A gene “sweep” is the process by which a gene variant (an allele) can spread, over time, through a given population. A gene sweep may spread quickly over hundreds of years or, depending on population size and how well-mixed a given population is, over thousands of years. Agricultural populations often practice marriage between neighbouring villages or settlements, and even this local mixing – over enough time – can spread genes and traits over large populations (Cochran and Harpending 2009: 136).

Cochran and Harpending (2009: 137) use a model to suggest that a new allele that provides a selective advantage of 5% will – in a well-mixed population – rise to a high frequency in about 8,000 years.

However, population movements in history have also been a major vehicle by which genetic change and evolution have progressed.
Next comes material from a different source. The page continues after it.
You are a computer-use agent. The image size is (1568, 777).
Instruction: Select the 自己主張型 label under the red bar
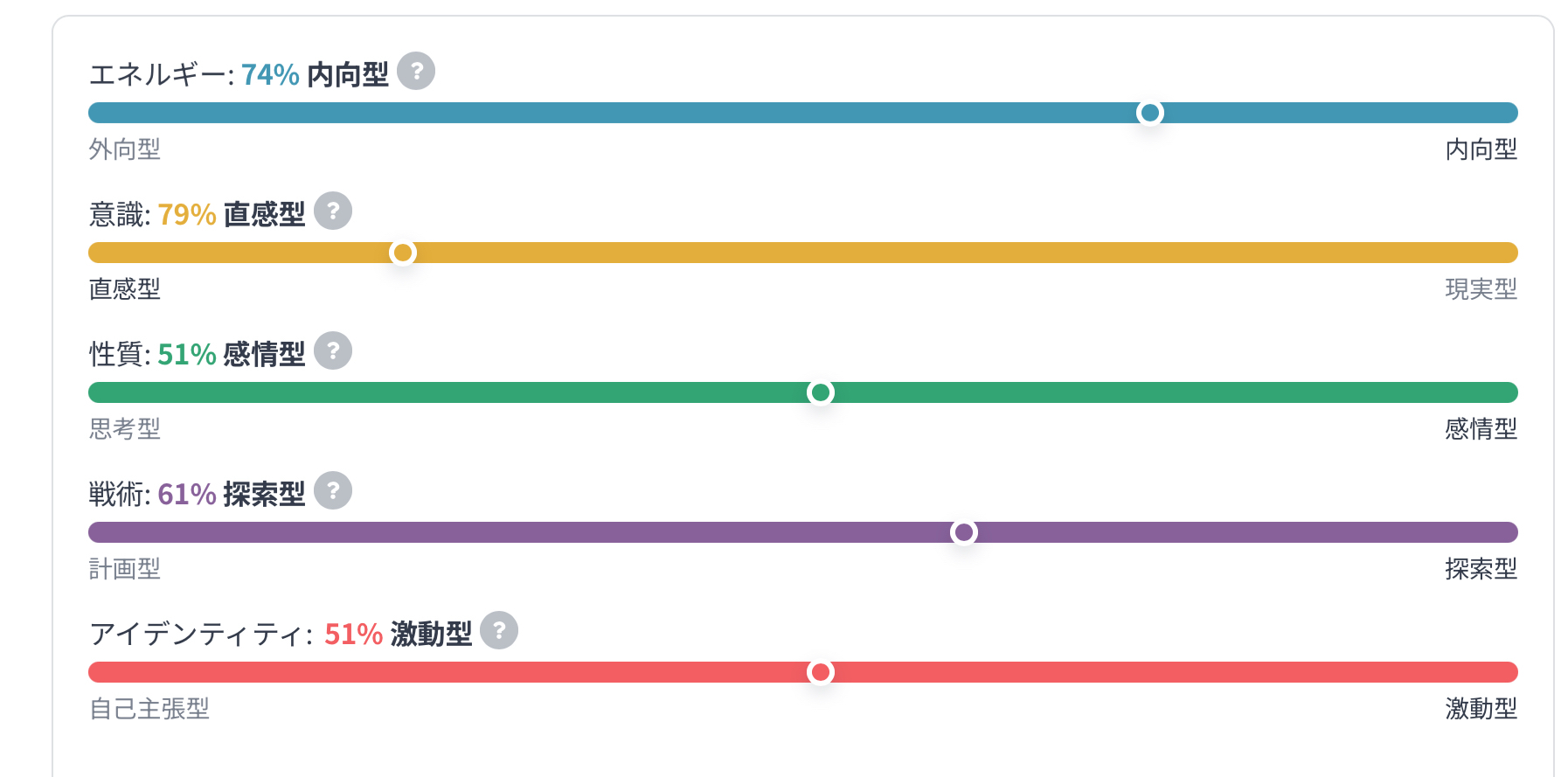tap(149, 709)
While geographical barriers (like oceans, deserts and mountains) and distance have certainly keep many human populations genetically isolated for long periods of time, as in the case of Native Americans and Australian Aborigines, in the Old World of Eurasia gene flow has been much more common.
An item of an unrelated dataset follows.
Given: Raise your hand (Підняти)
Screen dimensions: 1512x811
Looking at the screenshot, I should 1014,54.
As a result of trading, colonisation, conquests, the slave trade, and migrations, the Old World has seen a considerably greater degree of gene flow historically as compared with, say, the Americas before the late 15th century or Japan (Cochran and Harpending 2009: 144–145).
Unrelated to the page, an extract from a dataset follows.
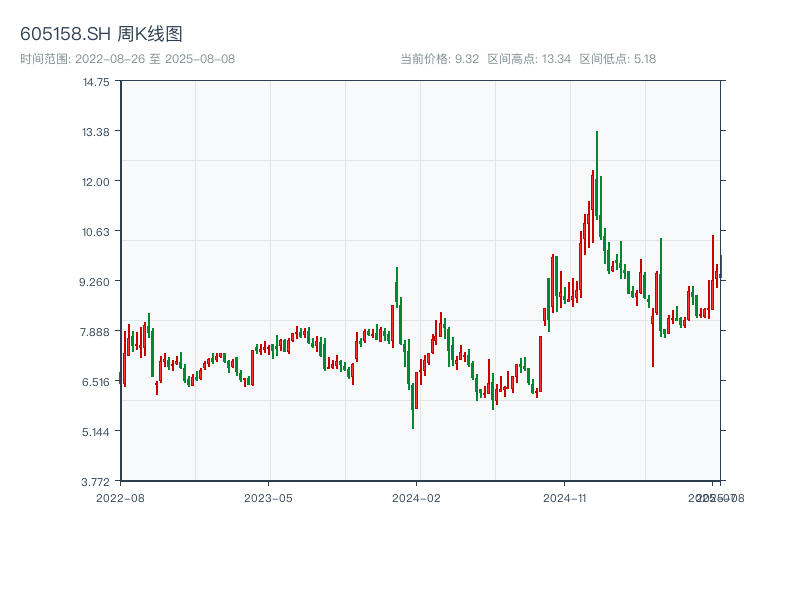The width and height of the screenshot is (800, 600).
Task: Select the 12.00 price axis label
Action: (96, 182)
It follows, then, that such gene flow – given differential regional evolution – has also been an additional factor in driving genetic change in certain populations.

To take a concrete example, the Roman emperor Marcus Aurelius hired some 8,000 Sarmatians from what is now Southern Russia as mercenaries, and then sent them to Britain, where they appeared to have permanently settled. Cochran and Harpending (2009: 147) speculate that, if these Sarmatians introduced some favourable gene allele variants into Britain, over time many modern British people will now carry those alleles after a few thousand years of mixing. So even a small population movement can, over time, have large genetic effects.

Large-scale population movements and migrations have also been a more radical manner in which gene flow is accelerated. At the end of the Roman empire, there were large-scale migrations of northern Europeans into the Mediterranean world. One such group was the Vandals, who ended up in North Africa. Cochran and Harpending (2009: 151) speculate that the Vandals spread the allele that causes blue eyes into North Africa, so that the blue eyes now found amongst the North African Berbers and Tuaregs can be traced to gene flow between their ancestors and the ancient Vandals.

BIBLIOGRAPHY
Cochran, Gregory and Henry Harpending. 2009. The 10,000 Year Explosion: How Civilization Accelerated Human Evolution. Basic Books, New York.